Why am I a part of this confluence?

Dear Nic

I see several security flaws in this. First of, I do not know the owners (admin). I have no way to track him/ her down. Second of, by allowing random people to join your Confluence is a big security risk. As an example, the Chinesse DCoin Confluence which I was a part of showed a lot of confidential informations like their GitHub and GitLab account, their keys, usernames and password to their websites and Bitcoins and so on.

I think it would be best, if Atlassian tried to fix this and label it as a bug instead of asking it's members to "ask the owners (admins) of the Confluence's to remove you".

Furthermore, if you have any other suggestions on how to remove myself and even more important, how to make sure that other random people will not join my confluence, than I will be happy to hear.

There's no security flaws here.

Your admins are in control of who has access, it is their job to do that.  How is that a security flaw?

Dear Nic

Let me try and tell you how me having automatically access to multiple different Confluences the second I created this account, without me even having to contact any admins for an invite is a security flaw.

The day I created this account I was automatically embedded into different Confluences without the Admins knowledge nor my own. That is a security flaw in itself. Some of the Confluences I am randomly a part of posts confidential information, please refer back to my previous message

Second thing. I have no contact with any of the admins, nor do they have any contact with me. I can not see who the admin is nor do I have any contact information with any of them.
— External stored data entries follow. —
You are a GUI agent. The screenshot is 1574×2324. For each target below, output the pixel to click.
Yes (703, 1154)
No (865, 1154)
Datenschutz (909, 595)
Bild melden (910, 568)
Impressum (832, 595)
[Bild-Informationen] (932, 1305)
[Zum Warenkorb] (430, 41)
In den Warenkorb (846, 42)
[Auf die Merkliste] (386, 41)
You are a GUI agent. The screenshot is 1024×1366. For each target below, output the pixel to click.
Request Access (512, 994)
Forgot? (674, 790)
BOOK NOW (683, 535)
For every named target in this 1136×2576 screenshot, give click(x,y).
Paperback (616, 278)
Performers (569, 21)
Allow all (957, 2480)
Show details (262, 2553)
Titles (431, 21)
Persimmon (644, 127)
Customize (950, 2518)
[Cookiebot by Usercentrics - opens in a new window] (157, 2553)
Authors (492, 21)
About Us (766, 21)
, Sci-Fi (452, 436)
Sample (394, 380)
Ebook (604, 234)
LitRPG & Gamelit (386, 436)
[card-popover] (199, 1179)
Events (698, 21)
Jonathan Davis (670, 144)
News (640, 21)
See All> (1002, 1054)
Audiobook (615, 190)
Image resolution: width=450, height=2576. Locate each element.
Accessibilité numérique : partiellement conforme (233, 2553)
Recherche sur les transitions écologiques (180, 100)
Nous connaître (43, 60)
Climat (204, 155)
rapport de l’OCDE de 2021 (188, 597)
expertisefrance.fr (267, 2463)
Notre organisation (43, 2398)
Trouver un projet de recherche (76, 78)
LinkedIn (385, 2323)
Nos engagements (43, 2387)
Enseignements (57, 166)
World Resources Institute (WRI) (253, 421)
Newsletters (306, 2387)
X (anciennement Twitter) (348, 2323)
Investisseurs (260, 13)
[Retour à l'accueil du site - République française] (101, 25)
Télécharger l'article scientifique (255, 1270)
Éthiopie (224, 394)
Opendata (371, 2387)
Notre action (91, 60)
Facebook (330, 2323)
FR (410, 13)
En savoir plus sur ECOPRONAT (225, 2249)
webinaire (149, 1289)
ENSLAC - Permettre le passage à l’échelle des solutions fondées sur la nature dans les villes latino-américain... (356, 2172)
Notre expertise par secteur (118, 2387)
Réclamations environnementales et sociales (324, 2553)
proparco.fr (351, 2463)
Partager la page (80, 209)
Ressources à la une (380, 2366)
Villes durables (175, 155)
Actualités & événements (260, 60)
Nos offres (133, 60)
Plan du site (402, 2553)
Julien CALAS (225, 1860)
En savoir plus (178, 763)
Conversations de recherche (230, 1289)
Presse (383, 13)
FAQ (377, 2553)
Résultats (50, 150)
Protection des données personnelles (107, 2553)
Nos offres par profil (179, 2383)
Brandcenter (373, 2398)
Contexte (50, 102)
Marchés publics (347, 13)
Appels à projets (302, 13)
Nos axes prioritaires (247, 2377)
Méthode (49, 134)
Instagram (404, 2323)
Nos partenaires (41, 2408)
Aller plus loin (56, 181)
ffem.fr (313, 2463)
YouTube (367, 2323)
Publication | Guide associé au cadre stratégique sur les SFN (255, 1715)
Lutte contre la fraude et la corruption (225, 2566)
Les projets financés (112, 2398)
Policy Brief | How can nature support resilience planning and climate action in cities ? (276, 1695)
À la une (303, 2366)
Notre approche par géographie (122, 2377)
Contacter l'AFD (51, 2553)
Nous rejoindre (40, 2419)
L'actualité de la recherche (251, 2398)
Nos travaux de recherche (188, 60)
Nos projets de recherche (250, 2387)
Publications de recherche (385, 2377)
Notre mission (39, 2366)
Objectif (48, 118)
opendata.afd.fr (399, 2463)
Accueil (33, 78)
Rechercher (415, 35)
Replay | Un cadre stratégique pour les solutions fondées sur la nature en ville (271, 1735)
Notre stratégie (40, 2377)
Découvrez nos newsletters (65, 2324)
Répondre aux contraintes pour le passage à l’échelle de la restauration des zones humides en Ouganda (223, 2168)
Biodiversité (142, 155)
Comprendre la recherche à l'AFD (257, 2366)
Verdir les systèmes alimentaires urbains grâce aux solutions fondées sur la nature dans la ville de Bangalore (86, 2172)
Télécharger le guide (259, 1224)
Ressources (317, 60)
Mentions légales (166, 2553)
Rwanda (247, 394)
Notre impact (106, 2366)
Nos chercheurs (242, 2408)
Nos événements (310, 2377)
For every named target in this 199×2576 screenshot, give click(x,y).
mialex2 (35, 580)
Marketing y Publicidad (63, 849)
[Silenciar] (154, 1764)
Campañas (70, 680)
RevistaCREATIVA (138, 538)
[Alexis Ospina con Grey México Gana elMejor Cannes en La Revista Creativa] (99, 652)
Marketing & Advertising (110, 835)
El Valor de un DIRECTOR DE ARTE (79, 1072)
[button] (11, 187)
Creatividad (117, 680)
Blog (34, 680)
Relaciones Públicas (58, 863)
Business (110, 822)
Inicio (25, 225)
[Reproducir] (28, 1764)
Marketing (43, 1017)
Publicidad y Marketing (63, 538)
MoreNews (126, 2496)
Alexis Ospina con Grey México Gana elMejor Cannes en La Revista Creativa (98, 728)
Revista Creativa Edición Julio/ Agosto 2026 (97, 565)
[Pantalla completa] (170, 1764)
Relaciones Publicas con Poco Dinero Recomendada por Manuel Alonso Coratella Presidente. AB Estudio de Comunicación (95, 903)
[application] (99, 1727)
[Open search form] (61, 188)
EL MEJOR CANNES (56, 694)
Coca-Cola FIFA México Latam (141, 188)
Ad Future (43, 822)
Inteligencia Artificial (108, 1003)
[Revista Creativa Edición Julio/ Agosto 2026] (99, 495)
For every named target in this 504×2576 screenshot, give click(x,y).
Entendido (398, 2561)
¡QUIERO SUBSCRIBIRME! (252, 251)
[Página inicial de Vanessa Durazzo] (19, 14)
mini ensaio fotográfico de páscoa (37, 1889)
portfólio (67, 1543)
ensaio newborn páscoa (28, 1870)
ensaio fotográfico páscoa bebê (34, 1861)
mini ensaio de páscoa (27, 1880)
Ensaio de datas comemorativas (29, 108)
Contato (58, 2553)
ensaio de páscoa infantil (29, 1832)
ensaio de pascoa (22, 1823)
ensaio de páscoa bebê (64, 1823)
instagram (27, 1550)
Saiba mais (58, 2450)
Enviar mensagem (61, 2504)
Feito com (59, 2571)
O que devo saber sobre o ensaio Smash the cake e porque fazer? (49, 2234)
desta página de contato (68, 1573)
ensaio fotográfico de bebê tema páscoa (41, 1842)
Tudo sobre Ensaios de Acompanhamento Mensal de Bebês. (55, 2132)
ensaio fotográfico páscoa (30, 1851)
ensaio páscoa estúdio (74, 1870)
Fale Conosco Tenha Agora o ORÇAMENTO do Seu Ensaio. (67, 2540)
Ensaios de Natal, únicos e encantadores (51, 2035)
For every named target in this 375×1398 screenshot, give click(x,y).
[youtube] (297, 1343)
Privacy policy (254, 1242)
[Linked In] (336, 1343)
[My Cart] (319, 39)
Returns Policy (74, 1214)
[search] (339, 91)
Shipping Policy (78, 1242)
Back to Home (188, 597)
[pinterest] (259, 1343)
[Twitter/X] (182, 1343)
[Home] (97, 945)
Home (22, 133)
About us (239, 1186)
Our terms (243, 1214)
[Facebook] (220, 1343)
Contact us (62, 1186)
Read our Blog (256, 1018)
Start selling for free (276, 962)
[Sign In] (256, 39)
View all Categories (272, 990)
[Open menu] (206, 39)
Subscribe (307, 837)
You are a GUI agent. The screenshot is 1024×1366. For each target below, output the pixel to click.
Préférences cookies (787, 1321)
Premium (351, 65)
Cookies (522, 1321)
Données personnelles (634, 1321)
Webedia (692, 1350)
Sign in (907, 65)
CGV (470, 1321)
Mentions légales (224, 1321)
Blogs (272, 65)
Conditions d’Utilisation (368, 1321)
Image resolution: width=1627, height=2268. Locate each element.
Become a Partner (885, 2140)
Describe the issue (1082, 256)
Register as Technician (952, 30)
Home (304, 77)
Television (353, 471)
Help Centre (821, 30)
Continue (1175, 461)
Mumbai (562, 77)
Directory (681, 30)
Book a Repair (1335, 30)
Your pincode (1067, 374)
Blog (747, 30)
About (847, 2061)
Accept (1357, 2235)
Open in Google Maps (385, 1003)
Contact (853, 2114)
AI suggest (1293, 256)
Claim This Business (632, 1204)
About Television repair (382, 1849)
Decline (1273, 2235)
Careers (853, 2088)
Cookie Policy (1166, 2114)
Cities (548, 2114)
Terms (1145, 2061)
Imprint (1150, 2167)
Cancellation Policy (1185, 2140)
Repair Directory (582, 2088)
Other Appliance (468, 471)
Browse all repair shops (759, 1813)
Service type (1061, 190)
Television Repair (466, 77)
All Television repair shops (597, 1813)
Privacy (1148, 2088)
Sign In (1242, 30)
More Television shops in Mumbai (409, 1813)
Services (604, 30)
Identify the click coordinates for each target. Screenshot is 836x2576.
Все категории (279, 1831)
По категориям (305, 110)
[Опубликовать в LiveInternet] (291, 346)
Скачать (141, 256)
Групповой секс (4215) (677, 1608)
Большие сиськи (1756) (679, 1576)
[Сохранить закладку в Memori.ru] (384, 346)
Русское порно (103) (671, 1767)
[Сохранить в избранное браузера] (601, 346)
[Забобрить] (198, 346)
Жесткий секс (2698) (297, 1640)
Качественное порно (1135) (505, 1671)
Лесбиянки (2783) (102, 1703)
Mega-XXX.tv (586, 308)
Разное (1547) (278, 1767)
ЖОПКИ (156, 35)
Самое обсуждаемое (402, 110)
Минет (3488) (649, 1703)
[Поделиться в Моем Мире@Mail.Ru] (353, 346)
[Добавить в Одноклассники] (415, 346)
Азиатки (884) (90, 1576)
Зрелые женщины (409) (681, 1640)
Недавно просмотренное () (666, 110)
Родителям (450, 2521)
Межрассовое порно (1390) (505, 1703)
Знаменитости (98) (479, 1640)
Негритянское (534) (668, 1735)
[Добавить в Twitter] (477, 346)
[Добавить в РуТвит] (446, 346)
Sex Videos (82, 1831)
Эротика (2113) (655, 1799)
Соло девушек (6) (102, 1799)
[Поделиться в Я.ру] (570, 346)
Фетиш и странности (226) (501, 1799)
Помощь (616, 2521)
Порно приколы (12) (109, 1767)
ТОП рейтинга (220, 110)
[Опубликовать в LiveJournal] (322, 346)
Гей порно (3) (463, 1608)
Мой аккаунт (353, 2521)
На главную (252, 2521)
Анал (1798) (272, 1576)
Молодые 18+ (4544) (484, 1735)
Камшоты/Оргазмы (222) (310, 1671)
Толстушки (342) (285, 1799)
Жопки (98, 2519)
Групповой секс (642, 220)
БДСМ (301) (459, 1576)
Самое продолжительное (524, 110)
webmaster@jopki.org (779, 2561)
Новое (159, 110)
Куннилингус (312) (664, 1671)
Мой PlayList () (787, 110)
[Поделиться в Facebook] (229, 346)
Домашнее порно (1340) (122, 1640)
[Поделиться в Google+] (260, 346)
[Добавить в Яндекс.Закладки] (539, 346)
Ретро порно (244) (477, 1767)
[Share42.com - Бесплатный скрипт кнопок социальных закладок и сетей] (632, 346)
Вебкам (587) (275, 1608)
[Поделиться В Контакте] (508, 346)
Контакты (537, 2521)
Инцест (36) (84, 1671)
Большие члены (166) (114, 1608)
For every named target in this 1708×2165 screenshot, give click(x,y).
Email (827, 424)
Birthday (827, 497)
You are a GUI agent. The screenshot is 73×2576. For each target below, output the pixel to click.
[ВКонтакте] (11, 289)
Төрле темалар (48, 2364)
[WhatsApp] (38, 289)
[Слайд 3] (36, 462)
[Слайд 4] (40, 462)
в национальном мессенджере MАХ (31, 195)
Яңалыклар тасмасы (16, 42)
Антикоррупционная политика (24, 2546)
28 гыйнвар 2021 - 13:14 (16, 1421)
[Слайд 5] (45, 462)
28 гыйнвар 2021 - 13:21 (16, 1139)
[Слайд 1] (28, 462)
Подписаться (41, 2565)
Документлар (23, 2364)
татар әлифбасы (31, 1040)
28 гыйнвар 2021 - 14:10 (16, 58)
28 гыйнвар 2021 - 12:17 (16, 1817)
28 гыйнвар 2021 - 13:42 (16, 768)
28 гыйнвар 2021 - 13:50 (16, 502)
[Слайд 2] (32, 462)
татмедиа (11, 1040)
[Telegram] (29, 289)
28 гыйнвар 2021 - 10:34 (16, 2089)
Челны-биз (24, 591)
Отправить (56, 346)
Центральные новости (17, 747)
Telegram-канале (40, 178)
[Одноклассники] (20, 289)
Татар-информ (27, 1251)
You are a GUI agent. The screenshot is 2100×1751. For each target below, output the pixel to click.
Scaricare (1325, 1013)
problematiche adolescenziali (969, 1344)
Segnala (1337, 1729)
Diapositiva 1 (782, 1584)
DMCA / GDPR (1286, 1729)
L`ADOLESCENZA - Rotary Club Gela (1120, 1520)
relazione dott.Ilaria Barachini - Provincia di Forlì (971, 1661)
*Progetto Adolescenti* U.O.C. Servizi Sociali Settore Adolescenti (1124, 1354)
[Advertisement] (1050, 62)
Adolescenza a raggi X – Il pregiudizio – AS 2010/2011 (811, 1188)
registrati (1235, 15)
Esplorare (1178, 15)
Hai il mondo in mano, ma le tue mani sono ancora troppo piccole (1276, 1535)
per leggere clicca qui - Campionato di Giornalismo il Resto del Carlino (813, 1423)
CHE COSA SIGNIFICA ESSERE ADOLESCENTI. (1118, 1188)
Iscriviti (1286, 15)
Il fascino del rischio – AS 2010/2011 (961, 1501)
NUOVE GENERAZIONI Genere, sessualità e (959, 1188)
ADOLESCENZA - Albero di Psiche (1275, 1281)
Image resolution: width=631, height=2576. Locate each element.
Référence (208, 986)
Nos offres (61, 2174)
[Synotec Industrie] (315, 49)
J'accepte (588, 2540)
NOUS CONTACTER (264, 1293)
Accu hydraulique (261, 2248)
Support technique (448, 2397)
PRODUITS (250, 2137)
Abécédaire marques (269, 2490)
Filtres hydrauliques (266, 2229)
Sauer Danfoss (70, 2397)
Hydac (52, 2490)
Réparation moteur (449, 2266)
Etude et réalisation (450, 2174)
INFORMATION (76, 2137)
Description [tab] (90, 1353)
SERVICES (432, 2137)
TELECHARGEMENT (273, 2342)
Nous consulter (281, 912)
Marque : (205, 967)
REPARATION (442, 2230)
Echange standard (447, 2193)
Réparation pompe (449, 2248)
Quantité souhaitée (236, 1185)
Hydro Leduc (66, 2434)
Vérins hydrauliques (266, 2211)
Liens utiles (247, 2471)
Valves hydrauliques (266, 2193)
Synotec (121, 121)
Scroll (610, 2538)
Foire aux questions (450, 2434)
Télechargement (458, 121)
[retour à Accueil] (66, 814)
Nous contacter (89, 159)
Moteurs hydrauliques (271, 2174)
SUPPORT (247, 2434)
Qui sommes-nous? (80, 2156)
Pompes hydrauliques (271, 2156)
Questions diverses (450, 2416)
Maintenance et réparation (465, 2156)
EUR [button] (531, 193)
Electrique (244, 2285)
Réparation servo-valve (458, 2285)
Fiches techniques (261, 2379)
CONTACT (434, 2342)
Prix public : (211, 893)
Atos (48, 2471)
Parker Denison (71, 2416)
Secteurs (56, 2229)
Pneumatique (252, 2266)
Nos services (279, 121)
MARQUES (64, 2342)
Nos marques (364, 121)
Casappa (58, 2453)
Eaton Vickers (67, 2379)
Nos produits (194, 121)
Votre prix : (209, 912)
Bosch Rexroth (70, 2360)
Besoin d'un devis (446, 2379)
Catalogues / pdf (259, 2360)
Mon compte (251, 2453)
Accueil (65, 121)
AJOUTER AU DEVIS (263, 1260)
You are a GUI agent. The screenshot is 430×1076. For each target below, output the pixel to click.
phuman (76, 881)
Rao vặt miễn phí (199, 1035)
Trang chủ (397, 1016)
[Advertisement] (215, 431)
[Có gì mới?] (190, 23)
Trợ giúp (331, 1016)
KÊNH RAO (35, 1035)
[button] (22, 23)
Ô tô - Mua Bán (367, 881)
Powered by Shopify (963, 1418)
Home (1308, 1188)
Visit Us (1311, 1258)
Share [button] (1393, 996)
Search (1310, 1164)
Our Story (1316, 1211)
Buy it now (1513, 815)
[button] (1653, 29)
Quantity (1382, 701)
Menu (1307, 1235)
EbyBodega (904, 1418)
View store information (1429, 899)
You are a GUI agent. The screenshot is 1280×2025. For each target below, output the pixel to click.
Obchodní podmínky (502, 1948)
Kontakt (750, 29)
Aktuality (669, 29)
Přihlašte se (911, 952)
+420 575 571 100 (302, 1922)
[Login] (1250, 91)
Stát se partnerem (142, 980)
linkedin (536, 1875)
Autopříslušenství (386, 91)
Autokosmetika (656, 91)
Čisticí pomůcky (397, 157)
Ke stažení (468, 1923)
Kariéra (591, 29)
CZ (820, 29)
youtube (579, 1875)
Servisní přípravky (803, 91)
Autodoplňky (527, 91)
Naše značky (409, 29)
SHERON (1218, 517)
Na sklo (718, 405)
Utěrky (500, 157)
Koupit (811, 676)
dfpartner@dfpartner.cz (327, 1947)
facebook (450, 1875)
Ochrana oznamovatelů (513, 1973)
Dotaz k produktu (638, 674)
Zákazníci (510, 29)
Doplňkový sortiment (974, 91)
You simply stating "ask the owners (admins) of the Confluence's to remove you" is simply not possible, nor do I want to go through all of my Confluences to manually locate an admin, if I even can, to remove myself. It should be a standard thing to not randomly make your customers a part of random Confluences.

Third thing. For my own sake (and my employees) I sincerely hope that random outsiders can not join my Confluence without any explicit invitation, which I have little faith in considering what I am just experiencing. Since there exist no function to manually leave Confluences and since it is that easy to gain access to other Confluences which can store confidential information. Please, look at the attached screenshot "Capture.PNG" to see why I call this a "security flaw".

Can you now see the security flaw, Nic? Can you see, how I, as an outsider, have access to a random Confluences and now have their password, usernames etc. for different platforms? If you can not see the security risk in this, than I have little faith in your product. Please review this post and all the information I have provided. Have a great day Nic.

No, there's no security flaw - your admins have chosen to let you have access.

I don't understand why you think this is a security flaw - someone has actively chosen to grant you access to something that they think they want you to have access.  The only security risk is when they've chosen the wrong person to let in.

Nic, I will try to formulate myself one more time since it seems we keep going in circles. The email I used to create my Atlassian account I have JUST CREATED, and about 30 mins later I decided to create an Atlassian account and try out Confluence as a service and immediately I am a part of multiple Confluences. I have talked with my own IT department, we all agree this is one big security mess. No one have gotten my email address or any other information to be able to invite me to their Confluences. No Admins have chosen to actively let me in. This smells more like an internal error in Atlassian (Confluence) that perhaps everyone with a special domain in their email is automatically linked together. Please take this issue up with your own support department and let me know if this perhaps could be the case.

I can not help with a problem if I do not know what it is.

Why do you think the people in charge of a system being able to grant your account access to their system is a security issue?  Or even a problem?

My support people (both internally and with customers) only see this as a problem with administration teams not fully understanding who should be added into systems. 

As an example, my employer (The Adaptavist Group) automatically grants read access to hundreds of systems to all new employees.  We have a very open structure and problems talking across the siloes that have evolved as we grow.  We have  mostly moved from a small number of large monolithic systems to a large number of small specialised systems, but we add everyone to most of our systems simply because we don't have the time or energy to micro-manage who gets access to things, and we want to make it easier to share without having to muck about with access rights.  

We do have a number of systems with sensitive data of course,  but the administrators of those all know to check whether a new person should have access and at what level.

If you don't need further access to a system, then it's simple - you won't ask for it.

There is one thing in your comment that I have to pull up on - "No Admins have chosen to actively let me in".  That is wrong.  An admin has chosen to let you in.  But there are (broadly) three ways to do it, and it probably hinges on the "actively" word in there.

• Your Admins can add individuals to a system.  I think this is probably what you mean by "actively"
• Your admins can add groups to a system (A group meaning a dynamic list of accounts that may not necessarily be maintained in that system).  Your admins have "actively" chosen to include the list, but they may have little, or no, knowledge of who is on that list.
• An admin can enable global access, which does not require login.  You're not "added to the system", but you can see and use it without logging in.

Given all of that, I'm still stuck on what you think the problem is. 

Someone has given you some access to a system.  If you don't want it, ignore it, don't log into the system.  If you think there is a security problem, talk to the admins who granted the access that they should not have.